Now we are going to train the model. First let's split the data into train and test sets and normalize them.

In [None]:
from sklearn.model_selection import train_test_split

X_train, X_test, y_train, y_test = train_test_split(data, labels, test_size=0.3)

In [None]:
from sklearn.preprocessing import StandardScaler

sc = StandardScaler()
X_train = sc.fit_transform(X_train)
X_test = sc.transform(X_test)

In [None]:


# As a sanity check, we print out the size of the training and test data.
print('Training data shape: ', X_train.shape)
print('Training labels shape: ', y_train.shape)
print('Test data shape: ', X_test.shape)
print('Test labels shape: ', y_test.shape)

Now let us create a classifier instance and **fit** in on the training data.

In [None]:
# We will measure the execution time
start = time.time()

C = 0.01
lambda_ = 1/C
my_svm = LinearSVM(lambda_=lambda_)
my_svm.fit(X_train, y_train, num_iter=30000, num_per_batch=64, verbose=True)

exec_time = time.time()-start
print('Total exection time: {}s'.format(exec_time))

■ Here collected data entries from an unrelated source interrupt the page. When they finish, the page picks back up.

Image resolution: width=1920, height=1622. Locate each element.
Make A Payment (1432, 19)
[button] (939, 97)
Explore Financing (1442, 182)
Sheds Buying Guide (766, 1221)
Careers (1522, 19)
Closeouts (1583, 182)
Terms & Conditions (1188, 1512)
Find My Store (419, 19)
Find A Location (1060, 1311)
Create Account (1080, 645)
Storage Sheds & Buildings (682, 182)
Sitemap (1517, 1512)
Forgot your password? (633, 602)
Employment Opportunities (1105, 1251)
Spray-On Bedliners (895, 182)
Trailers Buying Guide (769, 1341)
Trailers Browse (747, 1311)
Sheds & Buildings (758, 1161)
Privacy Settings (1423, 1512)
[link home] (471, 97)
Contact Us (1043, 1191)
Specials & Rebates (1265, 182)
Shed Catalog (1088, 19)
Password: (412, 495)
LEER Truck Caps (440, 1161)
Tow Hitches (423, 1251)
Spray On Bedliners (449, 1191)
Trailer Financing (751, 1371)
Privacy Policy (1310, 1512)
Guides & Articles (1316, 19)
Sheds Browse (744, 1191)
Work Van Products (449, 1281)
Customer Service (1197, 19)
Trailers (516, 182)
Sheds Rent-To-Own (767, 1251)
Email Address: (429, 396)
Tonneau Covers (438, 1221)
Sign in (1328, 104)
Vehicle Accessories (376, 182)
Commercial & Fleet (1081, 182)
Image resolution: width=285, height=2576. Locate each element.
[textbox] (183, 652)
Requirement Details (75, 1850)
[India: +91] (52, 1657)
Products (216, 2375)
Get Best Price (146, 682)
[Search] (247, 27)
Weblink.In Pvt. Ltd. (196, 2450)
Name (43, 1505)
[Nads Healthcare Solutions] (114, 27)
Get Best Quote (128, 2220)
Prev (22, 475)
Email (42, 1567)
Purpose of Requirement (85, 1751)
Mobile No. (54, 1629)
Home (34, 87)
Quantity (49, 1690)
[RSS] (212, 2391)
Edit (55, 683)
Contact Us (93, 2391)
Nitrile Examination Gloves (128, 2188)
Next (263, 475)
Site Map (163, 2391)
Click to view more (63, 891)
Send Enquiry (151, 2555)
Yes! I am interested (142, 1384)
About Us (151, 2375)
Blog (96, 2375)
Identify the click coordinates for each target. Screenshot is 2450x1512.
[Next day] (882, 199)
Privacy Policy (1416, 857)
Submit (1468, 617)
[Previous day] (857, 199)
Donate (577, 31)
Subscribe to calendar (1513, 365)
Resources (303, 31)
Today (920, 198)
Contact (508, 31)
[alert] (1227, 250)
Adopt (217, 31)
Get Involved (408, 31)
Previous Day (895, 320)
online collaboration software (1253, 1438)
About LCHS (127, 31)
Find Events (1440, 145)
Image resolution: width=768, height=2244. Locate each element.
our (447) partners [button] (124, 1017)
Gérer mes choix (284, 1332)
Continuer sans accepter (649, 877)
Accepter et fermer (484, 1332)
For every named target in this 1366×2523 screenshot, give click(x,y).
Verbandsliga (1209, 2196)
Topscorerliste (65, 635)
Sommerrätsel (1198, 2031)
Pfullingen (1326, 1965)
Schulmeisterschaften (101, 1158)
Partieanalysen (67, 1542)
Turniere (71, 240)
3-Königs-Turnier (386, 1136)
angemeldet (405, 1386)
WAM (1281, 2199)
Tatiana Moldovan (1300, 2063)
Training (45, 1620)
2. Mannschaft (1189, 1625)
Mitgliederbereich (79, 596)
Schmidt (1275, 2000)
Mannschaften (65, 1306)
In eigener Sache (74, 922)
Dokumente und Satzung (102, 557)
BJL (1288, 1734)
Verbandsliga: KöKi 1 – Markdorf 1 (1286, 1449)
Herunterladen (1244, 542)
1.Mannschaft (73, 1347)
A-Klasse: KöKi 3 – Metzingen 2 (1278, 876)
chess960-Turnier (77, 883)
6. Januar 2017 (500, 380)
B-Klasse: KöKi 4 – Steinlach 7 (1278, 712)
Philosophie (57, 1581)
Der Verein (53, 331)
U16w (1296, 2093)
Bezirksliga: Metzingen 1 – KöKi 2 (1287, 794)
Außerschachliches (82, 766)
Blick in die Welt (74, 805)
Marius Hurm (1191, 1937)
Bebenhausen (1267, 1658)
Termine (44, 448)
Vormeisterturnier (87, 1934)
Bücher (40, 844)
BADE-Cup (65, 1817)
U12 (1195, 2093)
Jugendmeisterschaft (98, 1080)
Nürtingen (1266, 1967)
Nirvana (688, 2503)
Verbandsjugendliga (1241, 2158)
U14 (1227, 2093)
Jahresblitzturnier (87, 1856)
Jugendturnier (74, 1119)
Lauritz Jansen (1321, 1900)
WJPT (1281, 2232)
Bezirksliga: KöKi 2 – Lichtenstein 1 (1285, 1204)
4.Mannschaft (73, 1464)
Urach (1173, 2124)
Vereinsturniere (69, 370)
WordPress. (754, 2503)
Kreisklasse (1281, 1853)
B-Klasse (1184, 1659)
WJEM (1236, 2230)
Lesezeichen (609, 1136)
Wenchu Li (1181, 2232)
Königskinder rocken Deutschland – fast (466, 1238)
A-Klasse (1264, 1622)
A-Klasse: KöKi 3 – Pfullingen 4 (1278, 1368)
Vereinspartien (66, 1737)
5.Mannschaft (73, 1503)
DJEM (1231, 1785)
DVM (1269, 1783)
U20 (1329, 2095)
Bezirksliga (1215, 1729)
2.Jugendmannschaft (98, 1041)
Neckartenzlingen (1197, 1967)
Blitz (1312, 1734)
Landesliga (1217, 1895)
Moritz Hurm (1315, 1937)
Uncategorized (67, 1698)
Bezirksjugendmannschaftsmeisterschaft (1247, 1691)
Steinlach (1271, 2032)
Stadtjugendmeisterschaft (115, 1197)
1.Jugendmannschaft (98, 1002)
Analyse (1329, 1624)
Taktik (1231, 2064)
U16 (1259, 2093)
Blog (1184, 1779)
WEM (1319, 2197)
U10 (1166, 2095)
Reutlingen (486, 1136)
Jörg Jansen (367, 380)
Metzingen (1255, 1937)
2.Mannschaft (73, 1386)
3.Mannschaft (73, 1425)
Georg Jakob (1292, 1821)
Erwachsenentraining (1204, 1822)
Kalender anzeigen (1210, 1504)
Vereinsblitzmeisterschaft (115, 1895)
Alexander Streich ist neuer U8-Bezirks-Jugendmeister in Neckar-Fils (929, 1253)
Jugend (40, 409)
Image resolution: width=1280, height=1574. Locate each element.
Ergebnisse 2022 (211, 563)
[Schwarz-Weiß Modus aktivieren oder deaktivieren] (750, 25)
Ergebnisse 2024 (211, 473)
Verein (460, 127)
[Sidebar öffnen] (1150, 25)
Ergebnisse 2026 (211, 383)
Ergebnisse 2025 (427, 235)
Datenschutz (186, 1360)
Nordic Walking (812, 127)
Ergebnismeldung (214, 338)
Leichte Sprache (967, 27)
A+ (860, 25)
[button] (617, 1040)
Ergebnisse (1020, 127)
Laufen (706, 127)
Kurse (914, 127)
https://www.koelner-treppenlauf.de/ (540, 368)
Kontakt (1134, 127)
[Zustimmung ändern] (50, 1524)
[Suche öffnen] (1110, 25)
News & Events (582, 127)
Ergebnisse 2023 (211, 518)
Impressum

 We can have a look at what theta has learned to recognise as "face"

In [None]:
plt.imshow(np.reshape(my_svm.w, [24, 24], order='F'))
plt.title('Learned w')
plt.show()

Make the predictions, calculate the accuracy. Tune the hyperparameter C to get at least **90%** accuracy on the test!

In [None]:
print('Found C = {}, lambda = {}'.format(C, lambda_))
print('Accuracy train: {}'.format(my_svm.score(X_train, y_train)))
print('Accuracy test: {}'.format(my_svm.score(X_test, y_test)))

## Part 2: Multiclass classification

## Task 2.1: ONE-VS-ALL SVM [12 points]

SVM is designed to solve a binary classification problem. What if we want to solve _multiclass classification_, meaning that we want to classify sample in 1 to K labels (with K>2)?

We can still use binary SVM to solve this problem in a _one-vs-all_ manner, meaning that we can train _K_ binary classifiers distinguishing class $k$ vs the rest of the classes.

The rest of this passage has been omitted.